Distinguer Ozempic implique également que le médicament est uniquement « défigurant », ce qui est inexact. Une peau plus relâchée, une perte de volume du visage et des modifications du cou peuvent survenir avec toute perte de poids importante ou rapide et, dans certains cas, avec le processus naturel de vieillissement. Mais cela n’a pas d’importance lorsqu’il s’agit de considérer les changements corporels comme des échecs et de renforcer l’idée selon laquelle les personnes ayant un corps plus grand DOIVENT perdre du poids, mais pas trop vite ! Et certainement pas d’une manière qui se voit.
Malheureusement, cela n’a rien de nouveau. C’est une chose à laquelle les personnes vivant dans des corps marginalisés sont confrontées depuis toujours, reconditionnée pour l’ère des algorithmes : une préoccupation à la traîne déguisée en préoccupation clinique. Et étant donné que ces espaces en ligne prospèrent grâce à une combinaison de normes de beauté impossibles et d’examen minutieux du corps (au moins 500 000 Australiens prennent des GLP-1 et grimpent), nous aurons sans aucun doute une nouvelle partie du corps à pinailler d’ici le mois.
Pour être clair, il ne s’agit pas d’une nouvelle forme de stigmatisation ciblant désormais les corps minces. C’est une extension de la stigmatisation à laquelle sont confrontées les personnes aux corps plus grands dans presque tous les coins de notre culture. Ce à quoi nous assistons maintenant est une sorte d’aveu sans vergogne selon lequel nous ne nous soucions vraiment pas de la santé des personnes dans des corps plus grands ; nous nous soucions de leur apparence.

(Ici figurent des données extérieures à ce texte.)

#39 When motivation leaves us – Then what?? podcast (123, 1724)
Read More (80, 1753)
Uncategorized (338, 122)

En effet, si votre corps est jugé « malsain » en raison de sa taille, nous vous proposons un barrage de stigmatisation et de honte avec quelques suggestions « utiles » de perte de poids. Si vous perdez du poids rapidement avec des médicaments ou autrement, nous examinons votre visage, votre cou, vos bras et vos fesses à la recherche de « dommages ». Et le plus exaspérant (et le moins surprenant) est peut-être la rapidité avec laquelle les cliniques et les spécialistes se précipitent pour proposer des solutions… moyennant un certain prix.
On pourrait appeler cela de l’inquiétude. On pourrait appeler cela un effet secondaire. Mais en fin de compte, c’est le même formulaire d’autorisation usé pour condamner les corps gras, avec un lien de paiement en pièce jointe.
Les changements de corps restent une période propice à l’examen public, et lorsque des changements de poids drastiques sont impliqués, la cruauté devient acceptable, voire commercialisable.
Soyons honnêtes. Ce n’est pas là un « souci de santé », n’est-ce pas ? C’est une punition pour avoir perdu du poids de la « mauvaise » façon.
Hannah Vanderheide est rédactrice indépendante sur la santé et actrice.